简短题目. 请从数据开头起，到包含“[x=919, y=654]”的那一行为止（含该行），将这些行原样重新输入一遍。

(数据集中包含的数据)
──────────────────────────────
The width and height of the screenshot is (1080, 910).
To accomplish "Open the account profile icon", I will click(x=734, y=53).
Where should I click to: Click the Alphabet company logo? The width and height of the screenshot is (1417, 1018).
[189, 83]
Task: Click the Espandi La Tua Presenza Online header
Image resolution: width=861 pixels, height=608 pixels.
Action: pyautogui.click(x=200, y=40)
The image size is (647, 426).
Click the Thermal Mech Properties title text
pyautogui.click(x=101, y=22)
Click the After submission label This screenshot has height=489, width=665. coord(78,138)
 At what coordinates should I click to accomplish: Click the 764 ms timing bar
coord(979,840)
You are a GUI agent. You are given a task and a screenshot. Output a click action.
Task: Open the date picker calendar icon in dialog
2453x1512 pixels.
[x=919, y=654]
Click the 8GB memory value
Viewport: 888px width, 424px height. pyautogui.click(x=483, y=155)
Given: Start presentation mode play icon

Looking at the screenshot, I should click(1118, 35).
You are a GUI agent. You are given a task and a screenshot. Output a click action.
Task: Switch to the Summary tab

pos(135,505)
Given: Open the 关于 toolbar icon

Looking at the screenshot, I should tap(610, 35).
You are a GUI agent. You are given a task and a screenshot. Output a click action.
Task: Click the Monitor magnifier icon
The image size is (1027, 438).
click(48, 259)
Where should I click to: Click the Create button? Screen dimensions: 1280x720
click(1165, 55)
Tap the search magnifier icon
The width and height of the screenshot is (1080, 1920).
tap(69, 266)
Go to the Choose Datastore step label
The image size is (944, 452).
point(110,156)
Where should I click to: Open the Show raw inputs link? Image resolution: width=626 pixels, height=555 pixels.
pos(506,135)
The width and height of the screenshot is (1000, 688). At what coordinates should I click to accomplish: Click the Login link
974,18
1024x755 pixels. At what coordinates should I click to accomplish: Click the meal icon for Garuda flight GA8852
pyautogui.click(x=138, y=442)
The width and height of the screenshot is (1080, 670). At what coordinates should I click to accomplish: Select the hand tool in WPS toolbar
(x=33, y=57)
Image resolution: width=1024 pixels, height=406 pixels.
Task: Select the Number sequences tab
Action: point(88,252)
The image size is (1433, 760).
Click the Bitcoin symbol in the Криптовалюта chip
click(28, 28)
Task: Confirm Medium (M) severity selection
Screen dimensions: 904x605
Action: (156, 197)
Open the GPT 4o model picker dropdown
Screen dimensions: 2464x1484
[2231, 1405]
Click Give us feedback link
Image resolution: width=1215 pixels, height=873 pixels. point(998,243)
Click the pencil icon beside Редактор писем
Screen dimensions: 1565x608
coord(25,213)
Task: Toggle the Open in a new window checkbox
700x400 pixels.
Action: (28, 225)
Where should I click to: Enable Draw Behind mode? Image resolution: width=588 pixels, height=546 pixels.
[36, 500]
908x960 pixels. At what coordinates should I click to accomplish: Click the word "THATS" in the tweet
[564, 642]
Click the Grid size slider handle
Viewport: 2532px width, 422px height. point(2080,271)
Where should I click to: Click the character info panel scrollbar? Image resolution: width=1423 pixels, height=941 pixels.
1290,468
──────────────────────────────
本题答案.
The width and height of the screenshot is (1080, 910).
To accomplish "Open the account profile icon", I will click(x=734, y=53).
Where should I click to: Click the Alphabet company logo? The width and height of the screenshot is (1417, 1018).
[189, 83]
Task: Click the Espandi La Tua Presenza Online header
Image resolution: width=861 pixels, height=608 pixels.
Action: pyautogui.click(x=200, y=40)
The image size is (647, 426).
Click the Thermal Mech Properties title text
pyautogui.click(x=101, y=22)
Click the After submission label This screenshot has height=489, width=665. coord(78,138)
 At what coordinates should I click to accomplish: Click the 764 ms timing bar
coord(979,840)
You are a GUI agent. You are given a task and a screenshot. Output a click action.
Task: Open the date picker calendar icon in dialog
2453x1512 pixels.
[x=919, y=654]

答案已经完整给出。